As horrible as was the killing, as oppressive as was Rome in ways great and small, submission to the Empire offered wealth to some and at least the illusion of security to all.

It is tempting to look back at Matthew’s account of betrayal and violence and think that we have somehow grown beyond such things. While I can’t speak for others, I know this isn’t the case for me.

No, I’m not violent but how easily have I become attached to my position as a priest in the Church. I wouldn’t raise my hand against others but how easily come cutting words to my lips or rise malicious thoughts in my heart.

The difference between Herod, the citizens of Jerusalem and me is one of degree. Like Herod “and all Jerusalem with him,” my heart is often troubled when God makes even the smallest request of me.

Like the Galatians, I “bite and devour” my neighbor by my lack of charity (Galatians 5:15).

Like Saul on the road to Damascus, I “kick against the goads” (Acts 26:14).

Like Saul, I do all this because I am more attached to the gifts than the Giver. I  love the things of God more than God Himself.

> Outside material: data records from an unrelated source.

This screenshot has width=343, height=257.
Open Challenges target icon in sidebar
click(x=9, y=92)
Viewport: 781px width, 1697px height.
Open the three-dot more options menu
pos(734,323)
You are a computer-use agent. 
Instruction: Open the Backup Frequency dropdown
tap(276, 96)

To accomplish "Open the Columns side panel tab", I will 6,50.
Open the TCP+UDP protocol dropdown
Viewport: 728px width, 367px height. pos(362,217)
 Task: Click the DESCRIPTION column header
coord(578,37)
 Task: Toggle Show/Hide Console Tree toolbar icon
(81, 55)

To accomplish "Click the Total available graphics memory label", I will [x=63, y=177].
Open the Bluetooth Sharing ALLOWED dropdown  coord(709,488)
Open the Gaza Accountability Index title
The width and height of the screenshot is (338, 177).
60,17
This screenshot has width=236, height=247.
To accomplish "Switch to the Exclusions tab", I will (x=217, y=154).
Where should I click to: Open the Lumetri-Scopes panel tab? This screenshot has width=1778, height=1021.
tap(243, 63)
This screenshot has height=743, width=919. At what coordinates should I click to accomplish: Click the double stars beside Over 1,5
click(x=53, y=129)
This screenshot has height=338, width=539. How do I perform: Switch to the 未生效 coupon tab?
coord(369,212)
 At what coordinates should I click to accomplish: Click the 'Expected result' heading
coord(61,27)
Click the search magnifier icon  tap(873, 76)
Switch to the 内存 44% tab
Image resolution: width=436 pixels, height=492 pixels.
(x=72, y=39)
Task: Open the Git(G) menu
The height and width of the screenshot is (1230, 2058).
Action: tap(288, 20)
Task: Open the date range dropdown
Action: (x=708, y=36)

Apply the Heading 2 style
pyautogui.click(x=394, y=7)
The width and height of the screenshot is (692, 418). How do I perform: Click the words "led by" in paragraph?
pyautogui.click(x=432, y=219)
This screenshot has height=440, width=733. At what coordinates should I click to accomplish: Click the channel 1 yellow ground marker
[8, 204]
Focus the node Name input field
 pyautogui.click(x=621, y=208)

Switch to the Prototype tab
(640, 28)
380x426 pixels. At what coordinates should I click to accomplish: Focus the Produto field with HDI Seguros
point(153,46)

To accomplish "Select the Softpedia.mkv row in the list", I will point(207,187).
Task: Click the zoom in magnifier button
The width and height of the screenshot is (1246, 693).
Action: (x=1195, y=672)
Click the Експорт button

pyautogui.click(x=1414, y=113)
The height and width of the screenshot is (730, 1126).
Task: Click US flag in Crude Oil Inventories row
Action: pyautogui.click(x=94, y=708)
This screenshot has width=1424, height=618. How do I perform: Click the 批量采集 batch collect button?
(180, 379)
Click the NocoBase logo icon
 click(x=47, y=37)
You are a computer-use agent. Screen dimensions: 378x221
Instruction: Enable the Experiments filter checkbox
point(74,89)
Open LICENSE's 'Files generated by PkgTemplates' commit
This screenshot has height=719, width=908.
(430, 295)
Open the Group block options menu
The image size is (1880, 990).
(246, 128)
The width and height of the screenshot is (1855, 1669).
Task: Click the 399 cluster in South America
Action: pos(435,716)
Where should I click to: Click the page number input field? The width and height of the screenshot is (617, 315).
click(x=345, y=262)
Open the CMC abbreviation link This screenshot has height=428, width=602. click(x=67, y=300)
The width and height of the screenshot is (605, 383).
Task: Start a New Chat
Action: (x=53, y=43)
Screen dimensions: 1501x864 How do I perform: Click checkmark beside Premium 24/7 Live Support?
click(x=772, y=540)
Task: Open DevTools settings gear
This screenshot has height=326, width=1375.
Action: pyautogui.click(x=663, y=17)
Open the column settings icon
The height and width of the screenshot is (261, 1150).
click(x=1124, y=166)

Or maybe U imagine that what I have, what I have accomplished, I have done simply on my own. Even divine grace I twist into something that I deserve, as something that is mine by right rather than from God’s love for me.

My brothers and sisters in Christ! God has blessed each of us with spiritual, intellectual, social and yes, material, gifts. When we forget that what we have we have as God’s gift to us, when we imagine that what we have, we have by right rather than grace, then, at that moment, we too become capable of great violence.

In His Incarnation, Jesus Christ has saved us not simply from condemnation in the life to come but freed us from the violence we see not only in the Scriptures but all around us. The fact that this violence is usually social and emotional rather than physically should not lull us into imagining that violence doesn’t mar our lives and doesn’t dwell in our hearts.

But having acknowledged this, we need not despair. Rather, we turn to Christ with repentance for our sins and gratitude for His many gifts.

If we do this, then when in response to the festal greeting “Christ is Born!” our response “Glorify Him!” will be more than words. Our glorification of Christ will have the power to transform our lives and the lives of all we meet.